▶ _Testo citato_:
* * *

Orchestrato in quattro capitoli, il volume illustra il processo di laicizzazione della cultura avvenuto nel XIV secolo grazie all’analisi tecnico-tematica del ruolo della musica nelle opere volgari maggiori delle tre corone.

Il primo capitolo – La concezione della musica nel Medioevo (pp.1-15) – tratteggia un abbozzo della cultura musicale duecentesca e individua la formazione di una prospettiva antropocentrica del mondo nella lauda di San Francesco: in questo genere musicale extr­aliturgico, scritto in volgare, nelle prove seriori dotato di struttura strofica a ritornello tipica della canzone da ballo di origine trobadorica, la dimensione sacra si intreccia indissolubilmente a quella profana.

In seconsa battuta l’A. riflette sulle complesse teorizzazioni musicali della tradizione precedente a Dante – da Pitagora a Platone fino ad Ambrogio, Agostino e Severino Boezio – e focalizza il «ruolo primario della musica nel sistema educativo del popolo» (p.11) che unisce cultura classica e cultura cristiana: tanto per Platone, quanto per i Padri della Chiesa l’elemento musicale, purché orientato dalla ragione, è sprone alla ricerca della virtù-verità.

* * *

▶ _Esercizio proposto 1_:
Riscrivi il passo del testo sulla musica nelle tre corone compreso tra "Orchestrato in quattro" e "delle tre corone.", estremi inclusi, mettendo "libro" al posto di "volume".
▶ _Esercizio proposto 2_:
Scrivi il seguito del testo sulla musica nelle tre corone a partire dalla sua ultima frase.
I record non hanno alcun legame con il testo sulla musica nelle tre corone.

* * *

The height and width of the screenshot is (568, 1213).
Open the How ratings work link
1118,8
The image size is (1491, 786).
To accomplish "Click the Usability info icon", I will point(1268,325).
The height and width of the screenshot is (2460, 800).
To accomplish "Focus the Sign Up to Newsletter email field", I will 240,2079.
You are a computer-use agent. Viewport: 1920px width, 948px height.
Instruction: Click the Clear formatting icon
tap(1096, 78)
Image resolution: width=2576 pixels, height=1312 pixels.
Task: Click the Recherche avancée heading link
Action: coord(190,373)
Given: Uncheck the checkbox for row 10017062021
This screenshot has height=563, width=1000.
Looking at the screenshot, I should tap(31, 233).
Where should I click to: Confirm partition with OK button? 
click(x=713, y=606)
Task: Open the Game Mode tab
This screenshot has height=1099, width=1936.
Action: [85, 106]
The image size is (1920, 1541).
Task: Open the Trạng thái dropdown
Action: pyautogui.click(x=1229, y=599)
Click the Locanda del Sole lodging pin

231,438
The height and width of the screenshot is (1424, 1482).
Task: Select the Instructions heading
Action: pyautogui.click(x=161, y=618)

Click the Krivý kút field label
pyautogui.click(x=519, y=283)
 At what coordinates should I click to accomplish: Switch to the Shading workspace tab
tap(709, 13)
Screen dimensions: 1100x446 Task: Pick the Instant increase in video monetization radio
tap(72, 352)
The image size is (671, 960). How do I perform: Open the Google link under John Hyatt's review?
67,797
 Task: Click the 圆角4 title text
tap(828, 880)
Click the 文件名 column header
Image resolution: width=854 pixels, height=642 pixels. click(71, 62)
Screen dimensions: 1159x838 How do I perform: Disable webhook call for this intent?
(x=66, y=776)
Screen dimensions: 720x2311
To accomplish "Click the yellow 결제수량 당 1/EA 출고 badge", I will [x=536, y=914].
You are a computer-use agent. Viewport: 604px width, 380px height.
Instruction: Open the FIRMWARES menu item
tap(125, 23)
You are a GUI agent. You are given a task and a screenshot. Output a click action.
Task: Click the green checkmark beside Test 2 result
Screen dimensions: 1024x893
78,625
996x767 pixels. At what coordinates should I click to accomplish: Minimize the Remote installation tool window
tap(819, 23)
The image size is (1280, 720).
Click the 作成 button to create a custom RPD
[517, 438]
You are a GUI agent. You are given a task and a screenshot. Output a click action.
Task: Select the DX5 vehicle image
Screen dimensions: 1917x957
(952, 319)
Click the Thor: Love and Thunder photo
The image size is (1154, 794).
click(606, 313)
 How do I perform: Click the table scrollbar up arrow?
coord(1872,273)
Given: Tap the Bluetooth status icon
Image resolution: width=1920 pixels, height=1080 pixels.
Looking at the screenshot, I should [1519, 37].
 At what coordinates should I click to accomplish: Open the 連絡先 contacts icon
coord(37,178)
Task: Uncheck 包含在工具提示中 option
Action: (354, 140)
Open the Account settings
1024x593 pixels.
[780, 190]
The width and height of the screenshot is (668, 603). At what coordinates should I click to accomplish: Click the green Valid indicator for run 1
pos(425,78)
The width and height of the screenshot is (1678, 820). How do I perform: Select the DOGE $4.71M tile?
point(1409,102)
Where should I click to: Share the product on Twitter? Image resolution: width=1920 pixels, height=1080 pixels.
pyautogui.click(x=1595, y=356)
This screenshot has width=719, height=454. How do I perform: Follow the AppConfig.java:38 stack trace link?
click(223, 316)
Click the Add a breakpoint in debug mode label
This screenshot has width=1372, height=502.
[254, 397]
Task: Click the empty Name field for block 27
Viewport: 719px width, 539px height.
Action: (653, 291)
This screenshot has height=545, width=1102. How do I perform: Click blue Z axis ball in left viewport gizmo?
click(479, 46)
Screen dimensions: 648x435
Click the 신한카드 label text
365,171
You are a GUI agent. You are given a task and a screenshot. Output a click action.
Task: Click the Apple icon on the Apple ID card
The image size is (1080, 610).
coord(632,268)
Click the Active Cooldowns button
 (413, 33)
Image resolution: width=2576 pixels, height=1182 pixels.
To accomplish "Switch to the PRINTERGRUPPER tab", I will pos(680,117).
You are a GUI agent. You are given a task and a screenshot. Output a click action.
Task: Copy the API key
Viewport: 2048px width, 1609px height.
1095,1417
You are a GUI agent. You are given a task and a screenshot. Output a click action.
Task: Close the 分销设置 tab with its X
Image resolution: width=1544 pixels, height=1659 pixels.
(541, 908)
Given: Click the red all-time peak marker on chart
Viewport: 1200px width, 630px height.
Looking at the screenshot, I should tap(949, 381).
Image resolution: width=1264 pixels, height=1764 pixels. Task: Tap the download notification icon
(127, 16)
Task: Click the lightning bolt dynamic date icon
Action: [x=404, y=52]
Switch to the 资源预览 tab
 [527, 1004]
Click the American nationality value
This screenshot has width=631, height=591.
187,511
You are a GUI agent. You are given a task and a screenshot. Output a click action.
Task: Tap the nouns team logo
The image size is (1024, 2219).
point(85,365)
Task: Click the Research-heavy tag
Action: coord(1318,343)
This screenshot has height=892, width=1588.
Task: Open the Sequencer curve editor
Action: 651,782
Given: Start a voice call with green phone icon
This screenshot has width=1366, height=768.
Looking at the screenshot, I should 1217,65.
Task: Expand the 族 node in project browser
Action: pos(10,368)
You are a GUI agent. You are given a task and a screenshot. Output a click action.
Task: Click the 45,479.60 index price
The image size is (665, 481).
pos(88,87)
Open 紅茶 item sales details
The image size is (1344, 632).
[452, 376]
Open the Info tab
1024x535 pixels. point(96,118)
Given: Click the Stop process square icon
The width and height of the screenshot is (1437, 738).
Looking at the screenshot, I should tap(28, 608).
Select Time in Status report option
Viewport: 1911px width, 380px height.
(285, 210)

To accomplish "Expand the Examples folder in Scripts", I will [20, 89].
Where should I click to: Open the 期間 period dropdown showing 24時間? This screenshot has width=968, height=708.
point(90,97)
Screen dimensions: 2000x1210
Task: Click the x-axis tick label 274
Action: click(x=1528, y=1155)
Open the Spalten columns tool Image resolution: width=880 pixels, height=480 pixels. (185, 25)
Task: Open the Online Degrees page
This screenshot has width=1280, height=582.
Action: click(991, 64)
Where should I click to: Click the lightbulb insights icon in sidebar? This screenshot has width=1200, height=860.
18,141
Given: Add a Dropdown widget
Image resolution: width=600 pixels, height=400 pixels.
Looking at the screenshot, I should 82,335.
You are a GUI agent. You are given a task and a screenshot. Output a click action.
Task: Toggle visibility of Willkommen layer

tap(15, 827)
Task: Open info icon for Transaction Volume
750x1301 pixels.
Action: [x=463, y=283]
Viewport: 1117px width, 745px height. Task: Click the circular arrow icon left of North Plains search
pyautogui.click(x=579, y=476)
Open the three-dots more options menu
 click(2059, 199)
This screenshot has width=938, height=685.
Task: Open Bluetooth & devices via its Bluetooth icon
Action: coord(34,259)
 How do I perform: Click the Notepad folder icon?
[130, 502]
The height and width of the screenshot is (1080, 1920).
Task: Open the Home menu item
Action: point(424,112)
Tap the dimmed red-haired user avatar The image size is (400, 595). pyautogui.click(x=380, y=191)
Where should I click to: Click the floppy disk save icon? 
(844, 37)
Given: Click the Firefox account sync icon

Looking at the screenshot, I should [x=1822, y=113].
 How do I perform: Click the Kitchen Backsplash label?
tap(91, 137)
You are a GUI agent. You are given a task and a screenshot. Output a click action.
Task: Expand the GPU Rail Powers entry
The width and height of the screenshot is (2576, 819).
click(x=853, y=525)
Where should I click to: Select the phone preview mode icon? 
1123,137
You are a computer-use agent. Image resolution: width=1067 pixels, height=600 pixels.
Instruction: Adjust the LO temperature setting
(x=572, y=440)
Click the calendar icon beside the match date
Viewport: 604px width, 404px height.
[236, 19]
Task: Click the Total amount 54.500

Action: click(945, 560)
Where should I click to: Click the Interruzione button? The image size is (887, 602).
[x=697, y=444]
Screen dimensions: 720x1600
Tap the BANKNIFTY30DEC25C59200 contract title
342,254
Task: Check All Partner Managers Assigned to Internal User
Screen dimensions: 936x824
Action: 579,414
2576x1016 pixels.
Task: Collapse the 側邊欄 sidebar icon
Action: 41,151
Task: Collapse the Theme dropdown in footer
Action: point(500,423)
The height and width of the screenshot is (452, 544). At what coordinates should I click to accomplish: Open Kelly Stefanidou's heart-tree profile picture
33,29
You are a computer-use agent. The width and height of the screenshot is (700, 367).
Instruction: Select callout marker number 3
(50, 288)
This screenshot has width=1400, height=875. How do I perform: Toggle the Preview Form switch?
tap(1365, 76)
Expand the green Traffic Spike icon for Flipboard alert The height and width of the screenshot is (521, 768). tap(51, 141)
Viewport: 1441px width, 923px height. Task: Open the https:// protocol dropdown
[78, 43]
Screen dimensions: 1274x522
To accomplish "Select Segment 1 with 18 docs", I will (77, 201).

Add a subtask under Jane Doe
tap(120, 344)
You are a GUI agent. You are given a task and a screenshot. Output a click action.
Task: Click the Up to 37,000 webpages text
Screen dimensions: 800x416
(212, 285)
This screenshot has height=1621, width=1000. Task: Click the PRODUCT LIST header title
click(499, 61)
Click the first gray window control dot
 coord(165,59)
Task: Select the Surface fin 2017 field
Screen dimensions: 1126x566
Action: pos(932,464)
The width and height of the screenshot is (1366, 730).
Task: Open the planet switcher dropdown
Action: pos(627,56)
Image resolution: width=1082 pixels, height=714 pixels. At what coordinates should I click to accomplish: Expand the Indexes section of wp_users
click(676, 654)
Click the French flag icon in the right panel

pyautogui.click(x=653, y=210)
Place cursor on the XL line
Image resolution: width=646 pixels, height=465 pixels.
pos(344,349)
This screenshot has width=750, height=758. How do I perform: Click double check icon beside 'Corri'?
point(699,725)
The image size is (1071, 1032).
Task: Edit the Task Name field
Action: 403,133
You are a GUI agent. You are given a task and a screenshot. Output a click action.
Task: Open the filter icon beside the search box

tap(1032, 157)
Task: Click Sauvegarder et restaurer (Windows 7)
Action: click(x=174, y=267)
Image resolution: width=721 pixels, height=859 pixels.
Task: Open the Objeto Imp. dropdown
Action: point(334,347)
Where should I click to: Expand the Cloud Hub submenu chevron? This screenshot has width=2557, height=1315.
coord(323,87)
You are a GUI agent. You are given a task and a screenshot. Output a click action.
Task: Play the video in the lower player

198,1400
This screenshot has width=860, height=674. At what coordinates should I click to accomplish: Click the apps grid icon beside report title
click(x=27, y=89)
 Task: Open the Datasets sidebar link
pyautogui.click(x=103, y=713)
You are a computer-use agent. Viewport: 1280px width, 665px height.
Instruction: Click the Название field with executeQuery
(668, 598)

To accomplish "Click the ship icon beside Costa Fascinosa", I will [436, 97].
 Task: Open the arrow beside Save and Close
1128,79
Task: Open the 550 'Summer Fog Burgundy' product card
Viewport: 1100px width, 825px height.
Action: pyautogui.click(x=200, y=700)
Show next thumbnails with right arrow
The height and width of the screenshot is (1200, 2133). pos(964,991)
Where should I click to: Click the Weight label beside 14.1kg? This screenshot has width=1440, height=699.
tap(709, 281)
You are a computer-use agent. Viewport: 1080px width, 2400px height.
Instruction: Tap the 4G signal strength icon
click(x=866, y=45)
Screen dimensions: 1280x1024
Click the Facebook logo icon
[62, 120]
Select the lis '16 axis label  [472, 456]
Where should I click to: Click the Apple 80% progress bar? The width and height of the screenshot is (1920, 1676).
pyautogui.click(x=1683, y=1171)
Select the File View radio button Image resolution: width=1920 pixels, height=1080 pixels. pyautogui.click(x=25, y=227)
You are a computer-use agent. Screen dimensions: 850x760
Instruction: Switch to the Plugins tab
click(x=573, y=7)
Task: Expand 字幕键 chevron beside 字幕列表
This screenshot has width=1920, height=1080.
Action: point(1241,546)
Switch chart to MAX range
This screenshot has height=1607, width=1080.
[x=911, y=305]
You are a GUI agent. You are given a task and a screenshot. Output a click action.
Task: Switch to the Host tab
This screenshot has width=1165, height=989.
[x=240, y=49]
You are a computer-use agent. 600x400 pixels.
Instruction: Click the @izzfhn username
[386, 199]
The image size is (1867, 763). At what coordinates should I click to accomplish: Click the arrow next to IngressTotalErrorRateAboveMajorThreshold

* * *

▶ _Risposta attesa 1_:
Orchestrato in quattro capitoli, il libro illustra il processo di laicizzazione della cultura avvenuto nel XIV secolo grazie all’analisi tecnico-tematica del ruolo della musica nelle opere volgari maggiori delle tre corone.

▶ _Risposta attesa 2_:
Nel capitolo successivo – La funzionalità della musica nella Divina Commedia (pp.17-46) –, l’episodio di Casella (Purg. 2.76-117) mostra il potere suasorio dell’«amoroso canto» capace di amplificare il valore semantico delle parole al punto da modificare l’operazione della volontà umana; tuttavia questo canto, unico esempio di musica profana e non liturgica del poema, poiché distoglie i pellegrini dal viaggio verso Dio viene a rappresentare un «genere corrotto di musica» (p. 36) che contrasta nettamente la dominante liturgica del poema. Il pensiero musicale dantesco, pertanto, secondo l’A. è ancora ‘prigioniero’ di una mens religiosa che, a detrimento del canto profano, approva unicamente la musica liturgica.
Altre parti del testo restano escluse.